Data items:
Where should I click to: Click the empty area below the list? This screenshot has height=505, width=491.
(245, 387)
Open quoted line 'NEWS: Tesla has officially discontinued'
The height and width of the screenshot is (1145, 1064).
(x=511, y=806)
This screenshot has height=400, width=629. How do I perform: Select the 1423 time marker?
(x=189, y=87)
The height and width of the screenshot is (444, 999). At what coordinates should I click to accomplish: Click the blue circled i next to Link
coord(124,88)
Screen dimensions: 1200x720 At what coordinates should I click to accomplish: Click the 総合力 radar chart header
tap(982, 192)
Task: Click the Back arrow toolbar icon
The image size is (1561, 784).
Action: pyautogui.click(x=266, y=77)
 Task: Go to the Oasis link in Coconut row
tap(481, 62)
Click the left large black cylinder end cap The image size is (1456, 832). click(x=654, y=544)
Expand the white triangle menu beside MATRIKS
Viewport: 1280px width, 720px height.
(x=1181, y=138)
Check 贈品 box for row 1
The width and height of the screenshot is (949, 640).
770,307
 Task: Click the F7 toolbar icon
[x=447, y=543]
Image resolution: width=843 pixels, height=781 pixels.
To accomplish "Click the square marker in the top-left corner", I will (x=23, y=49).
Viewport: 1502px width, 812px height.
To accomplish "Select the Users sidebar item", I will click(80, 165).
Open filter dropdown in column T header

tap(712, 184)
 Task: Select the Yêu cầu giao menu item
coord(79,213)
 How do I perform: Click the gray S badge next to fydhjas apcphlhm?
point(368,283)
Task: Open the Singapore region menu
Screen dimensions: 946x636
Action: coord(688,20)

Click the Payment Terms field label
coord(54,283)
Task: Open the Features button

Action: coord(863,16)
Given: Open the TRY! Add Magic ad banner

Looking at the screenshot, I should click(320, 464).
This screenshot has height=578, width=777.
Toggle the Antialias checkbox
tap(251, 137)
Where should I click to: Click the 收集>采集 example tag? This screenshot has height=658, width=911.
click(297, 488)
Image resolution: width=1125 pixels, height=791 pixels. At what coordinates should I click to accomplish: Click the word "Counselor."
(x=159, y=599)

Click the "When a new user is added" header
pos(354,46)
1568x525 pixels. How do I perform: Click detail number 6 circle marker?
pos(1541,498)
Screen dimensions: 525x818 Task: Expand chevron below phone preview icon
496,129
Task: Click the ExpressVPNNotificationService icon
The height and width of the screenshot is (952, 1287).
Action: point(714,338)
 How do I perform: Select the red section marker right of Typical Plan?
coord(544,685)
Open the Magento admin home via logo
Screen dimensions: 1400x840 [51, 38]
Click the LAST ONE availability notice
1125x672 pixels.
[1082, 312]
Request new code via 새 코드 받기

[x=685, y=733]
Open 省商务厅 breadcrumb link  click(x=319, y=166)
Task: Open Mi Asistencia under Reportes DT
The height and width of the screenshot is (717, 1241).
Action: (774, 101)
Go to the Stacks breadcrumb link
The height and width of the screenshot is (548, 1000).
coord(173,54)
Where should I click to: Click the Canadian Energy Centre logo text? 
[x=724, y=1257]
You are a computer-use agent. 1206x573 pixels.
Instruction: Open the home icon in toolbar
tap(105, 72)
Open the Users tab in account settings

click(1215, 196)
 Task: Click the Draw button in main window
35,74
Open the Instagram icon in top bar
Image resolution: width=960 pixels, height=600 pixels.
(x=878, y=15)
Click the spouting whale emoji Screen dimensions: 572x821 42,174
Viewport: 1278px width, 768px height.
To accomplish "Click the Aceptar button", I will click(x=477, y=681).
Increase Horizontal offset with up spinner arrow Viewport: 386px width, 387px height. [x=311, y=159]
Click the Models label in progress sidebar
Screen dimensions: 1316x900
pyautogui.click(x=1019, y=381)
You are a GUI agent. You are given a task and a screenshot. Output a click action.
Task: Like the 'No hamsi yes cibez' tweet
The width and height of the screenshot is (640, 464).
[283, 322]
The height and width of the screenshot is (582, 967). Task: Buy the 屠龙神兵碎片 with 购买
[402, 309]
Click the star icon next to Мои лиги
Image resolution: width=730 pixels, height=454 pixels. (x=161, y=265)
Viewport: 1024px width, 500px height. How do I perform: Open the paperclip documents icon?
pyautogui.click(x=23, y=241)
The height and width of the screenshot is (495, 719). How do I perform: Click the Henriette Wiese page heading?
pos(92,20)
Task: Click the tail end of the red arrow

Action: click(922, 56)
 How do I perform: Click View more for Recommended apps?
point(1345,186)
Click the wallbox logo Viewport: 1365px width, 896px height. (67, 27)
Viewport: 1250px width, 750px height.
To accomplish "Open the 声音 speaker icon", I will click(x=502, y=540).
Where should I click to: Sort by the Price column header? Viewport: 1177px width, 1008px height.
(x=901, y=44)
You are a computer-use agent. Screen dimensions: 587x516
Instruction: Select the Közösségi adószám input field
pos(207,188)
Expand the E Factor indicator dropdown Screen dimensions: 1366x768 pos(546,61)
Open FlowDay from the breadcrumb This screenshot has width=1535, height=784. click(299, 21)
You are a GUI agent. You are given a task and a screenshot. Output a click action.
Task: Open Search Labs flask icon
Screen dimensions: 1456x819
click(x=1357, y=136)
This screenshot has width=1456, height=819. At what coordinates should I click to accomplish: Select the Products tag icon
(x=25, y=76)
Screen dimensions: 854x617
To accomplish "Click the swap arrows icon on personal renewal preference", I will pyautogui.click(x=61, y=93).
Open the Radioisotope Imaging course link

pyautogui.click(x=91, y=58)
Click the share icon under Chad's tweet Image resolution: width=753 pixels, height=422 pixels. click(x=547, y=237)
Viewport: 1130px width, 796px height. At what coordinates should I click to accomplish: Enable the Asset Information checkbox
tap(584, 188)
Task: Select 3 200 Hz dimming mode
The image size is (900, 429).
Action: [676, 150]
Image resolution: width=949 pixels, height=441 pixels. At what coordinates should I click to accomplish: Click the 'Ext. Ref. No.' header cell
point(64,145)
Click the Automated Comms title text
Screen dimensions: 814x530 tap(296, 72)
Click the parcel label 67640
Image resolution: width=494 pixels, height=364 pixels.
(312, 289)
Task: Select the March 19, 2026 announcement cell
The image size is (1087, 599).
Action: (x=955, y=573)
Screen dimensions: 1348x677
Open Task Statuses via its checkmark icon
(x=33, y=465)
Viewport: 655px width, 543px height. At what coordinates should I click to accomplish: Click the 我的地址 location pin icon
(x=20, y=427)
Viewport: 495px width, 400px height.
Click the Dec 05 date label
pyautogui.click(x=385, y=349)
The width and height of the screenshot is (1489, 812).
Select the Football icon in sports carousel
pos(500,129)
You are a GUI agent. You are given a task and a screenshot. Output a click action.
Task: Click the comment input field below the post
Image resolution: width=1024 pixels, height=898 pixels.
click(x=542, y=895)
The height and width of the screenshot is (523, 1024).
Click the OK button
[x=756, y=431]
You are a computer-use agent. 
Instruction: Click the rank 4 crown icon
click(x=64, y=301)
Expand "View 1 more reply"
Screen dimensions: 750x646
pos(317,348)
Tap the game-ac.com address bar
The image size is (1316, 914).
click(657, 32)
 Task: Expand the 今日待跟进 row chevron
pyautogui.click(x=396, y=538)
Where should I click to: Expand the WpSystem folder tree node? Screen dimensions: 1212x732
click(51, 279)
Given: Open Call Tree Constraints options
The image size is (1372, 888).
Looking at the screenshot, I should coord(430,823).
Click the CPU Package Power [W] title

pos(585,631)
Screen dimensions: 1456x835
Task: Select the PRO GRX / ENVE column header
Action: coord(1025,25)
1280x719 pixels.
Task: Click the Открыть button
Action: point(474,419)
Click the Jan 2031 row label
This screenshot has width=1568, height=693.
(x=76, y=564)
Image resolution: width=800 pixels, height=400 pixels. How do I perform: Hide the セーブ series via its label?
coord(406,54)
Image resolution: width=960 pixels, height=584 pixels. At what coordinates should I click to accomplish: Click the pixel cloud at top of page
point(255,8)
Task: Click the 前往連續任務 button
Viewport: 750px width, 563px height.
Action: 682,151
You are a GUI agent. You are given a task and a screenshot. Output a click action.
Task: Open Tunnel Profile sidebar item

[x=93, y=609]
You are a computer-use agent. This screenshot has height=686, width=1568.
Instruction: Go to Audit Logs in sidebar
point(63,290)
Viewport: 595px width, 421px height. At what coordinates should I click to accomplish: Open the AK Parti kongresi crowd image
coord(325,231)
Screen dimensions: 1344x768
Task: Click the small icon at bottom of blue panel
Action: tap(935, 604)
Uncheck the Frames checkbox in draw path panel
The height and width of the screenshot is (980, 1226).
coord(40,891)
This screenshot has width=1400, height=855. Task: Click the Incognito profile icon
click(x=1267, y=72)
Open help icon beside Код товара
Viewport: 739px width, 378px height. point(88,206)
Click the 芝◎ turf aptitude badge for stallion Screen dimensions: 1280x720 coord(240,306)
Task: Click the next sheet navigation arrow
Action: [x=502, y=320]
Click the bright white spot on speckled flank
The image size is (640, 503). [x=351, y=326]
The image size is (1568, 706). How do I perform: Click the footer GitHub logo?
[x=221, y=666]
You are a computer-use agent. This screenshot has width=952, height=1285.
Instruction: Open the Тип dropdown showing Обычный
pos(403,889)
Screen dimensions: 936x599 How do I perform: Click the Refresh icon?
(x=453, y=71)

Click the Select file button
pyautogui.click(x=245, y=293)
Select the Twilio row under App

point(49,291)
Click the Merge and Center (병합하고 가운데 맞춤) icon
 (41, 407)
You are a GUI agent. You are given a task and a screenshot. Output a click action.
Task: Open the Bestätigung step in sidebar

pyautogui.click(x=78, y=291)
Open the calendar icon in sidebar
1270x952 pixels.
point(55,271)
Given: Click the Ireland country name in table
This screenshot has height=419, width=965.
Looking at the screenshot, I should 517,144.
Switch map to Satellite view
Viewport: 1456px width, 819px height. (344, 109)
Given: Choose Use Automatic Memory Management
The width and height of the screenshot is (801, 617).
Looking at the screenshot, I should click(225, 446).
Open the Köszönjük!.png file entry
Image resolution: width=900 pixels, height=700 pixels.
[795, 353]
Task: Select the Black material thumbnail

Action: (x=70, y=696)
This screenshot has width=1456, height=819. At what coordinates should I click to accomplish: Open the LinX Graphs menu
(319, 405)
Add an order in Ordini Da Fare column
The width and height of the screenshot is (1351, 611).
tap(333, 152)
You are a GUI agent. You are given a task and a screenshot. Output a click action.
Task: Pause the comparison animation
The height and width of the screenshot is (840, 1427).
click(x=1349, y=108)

- What is being asked: Rescale the part of the records that opens with the line containing "The image size is (1568, 706)." and closes with the line containing "pos(403,889)", writing out every line of it in full. Multiply only the coordinates in the answers by 1.25 and round them to whole numbers, with halves rounded up.

- The completed task:
The image size is (1568, 706). How do I perform: Click the footer GitHub logo?
[x=276, y=833]
You are a computer-use agent. This screenshot has width=952, height=1285.
Instruction: Open the Тип dropdown showing Обычный
pos(504,1111)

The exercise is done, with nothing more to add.